Interview with Eric Tanaka, Executive Chef of TanakaSan (Tom Douglas Restaurants)

The following interview was made possible by the NW Tastemaker, a culinary travel publication forthcoming from Northwest Travel Magazine. To read more interviews with the best chefs in the Pacific Northwest, visit Northwest Travel Magazine and

Eric Tanaka, Partner/Executive Chef of TanakaSan (Tom Douglas Restaurants)


Eric Tanaka is well known as partner and executive chef ​of Tom Douglas Restaurants, based in Seattle, Washington.  The restaurant group's restaurants range in cuisine style from Italian and Greek-inspired, to Pacific Rim, and the Dalia Lounge in Belltown was the first Tom Douglas Restaurant, opening in 1994.

Creating fun concepts that can both stand alone and fit within a group is an art, and doing so quickly and efficiently while keeping everything steady is Chef Tanaka’s expertise. He is a major contributor to the success that has been Tom Douglas restaurants since he began working for the company in 1997. This has led to the opening of his own restaurant, TanakaSan, within the Tom Douglas family, in 2013.

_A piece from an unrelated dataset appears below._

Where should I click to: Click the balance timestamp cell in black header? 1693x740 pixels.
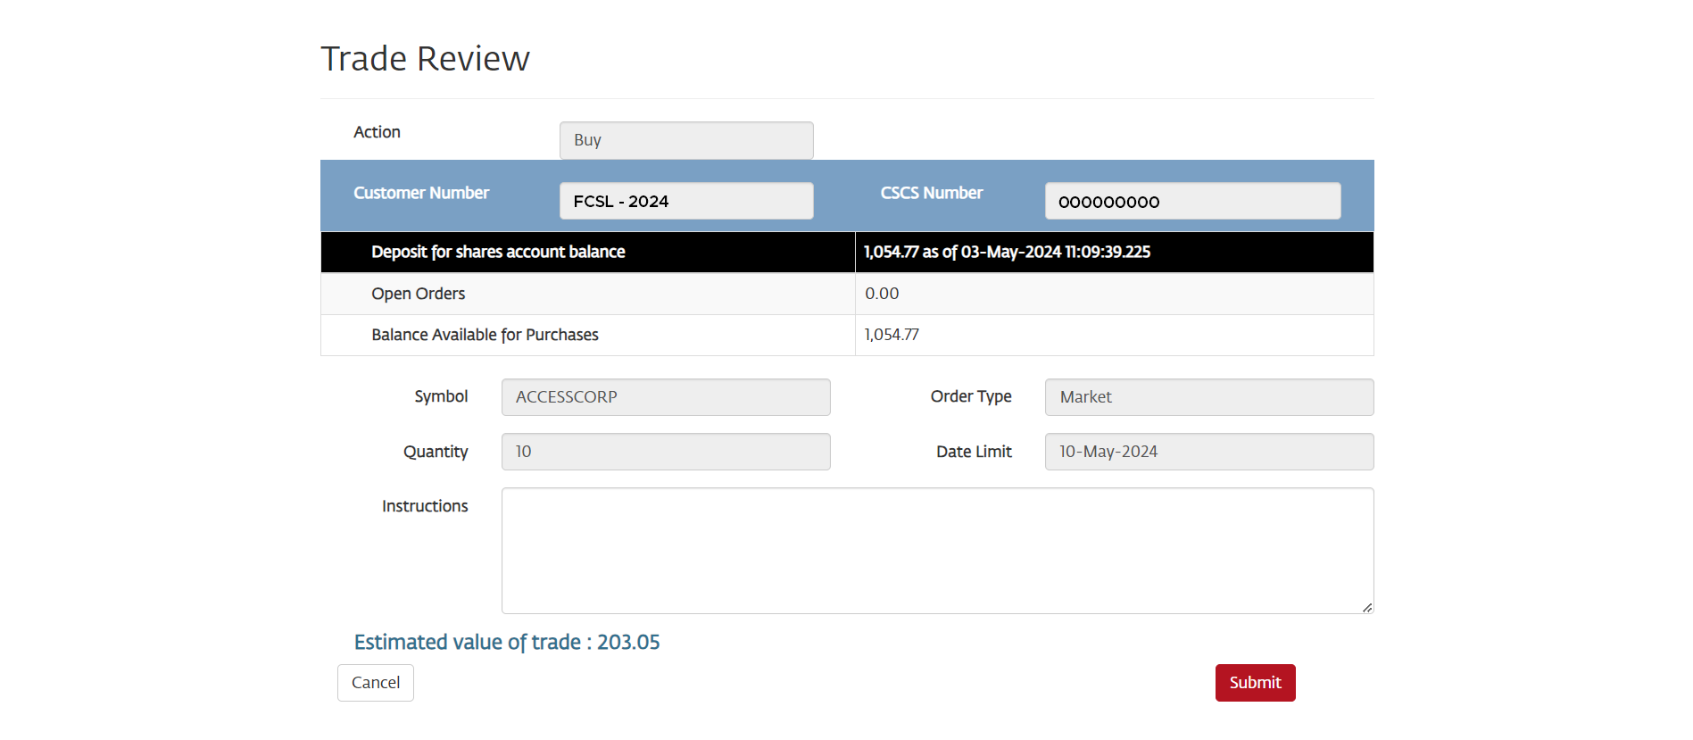pos(1006,253)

Located inside of Belltown’s Assembly Hall, TanakaSan is described by Tanaka as an American Asian restaurant. The concept is both high-energy and casual. Sit at the counter and watch the action while enjoying the delicious and eclectic menu, which is greatly inspired by the food that Tanaka grew up on as a Japanese-American in Los Angeles, CA.

1. How do you describe Northwest cuisine?
Historically, I don’t find that there is a Northwest cuisine, but more an ethos. That ethos, centered on the amazing seafood, foraged jewels and small ranched or farmed products, results in a diversity of personally tinged cuisine. So to me, the Northwest ethos is about telling your personal chef story through the regional goods of the Northwest. The Northwest cuisine ethos isn’t hampered by a strict set of rules or ideas that need to be followed in order to be considered “Northwest Cuisine”.

Modern French food had an identity crisis and cuisine evolved. The French, mired in tradition, fell by the way side in regards to what was cool, hot and interesting. This identity crisis has led to a non-traditional bistro movement and has re-invigorated the idea of what is French cuisine. Northwest cuisine, which to me hasn’t had an identity, is growing and evolving into itself as we speak.

2. Who are six of your favorite purveyors, whether farms and ranches or hot-sauce, salt, or olive-oil producers?
Prosser Farm— Our farm, in its eighth season, produced around 55,000 pounds of produce for our restaurants.
Big Barn Farm— Located in Sequim, they produce unique Andean root crops.
Jacobsen Sea Salt— A wonderful Oregon salt company.
Bonache hot sauce— A tiny hot sauce maker in Ballard.
Appel Farms— They're a small cheese maker, and I love their paneer.
Big Gin— A Ballard micro-distiller bringing big flavor to the gin world.

3. When you go out for a nice meal, what are two or three of your favorite spots?
My favorites for a nice meal are Brimmer and Heeltap in Ballard and Monsoon in Capital Hill.

4. Who are two other Northwest chefs that you admire?
Two chefs that I admire are Bruce Naftaly and Melissa Nyfeler. They both had highly curated visions for their restaurants, and they stuck to it.

5. In your opinion, is there an area of Northwest cooking that doesn't receive enough attention?
I personally feel that The Pacific Northwest gets a lot of media coverage.  We’re no New York by any means, but for the size that we are, we get a ton.

6. Looking toward the future, what about Northwest cuisine most excites you?
What excites me most is the diversity and plethora of restaurants in the city. First and foremost, I love to eat, and there are more options than ever as a diner.  Whether you go downtown or in a neighborhood, there’s going to be a joint that fits your fancy. As far as what I’m most excited about, it’s cooking with my son, who’s taking an interest. We’ll smoke some ribs and make ramen for the Super Bowl. My son will make the dashi, and we’ll team up to make the broth.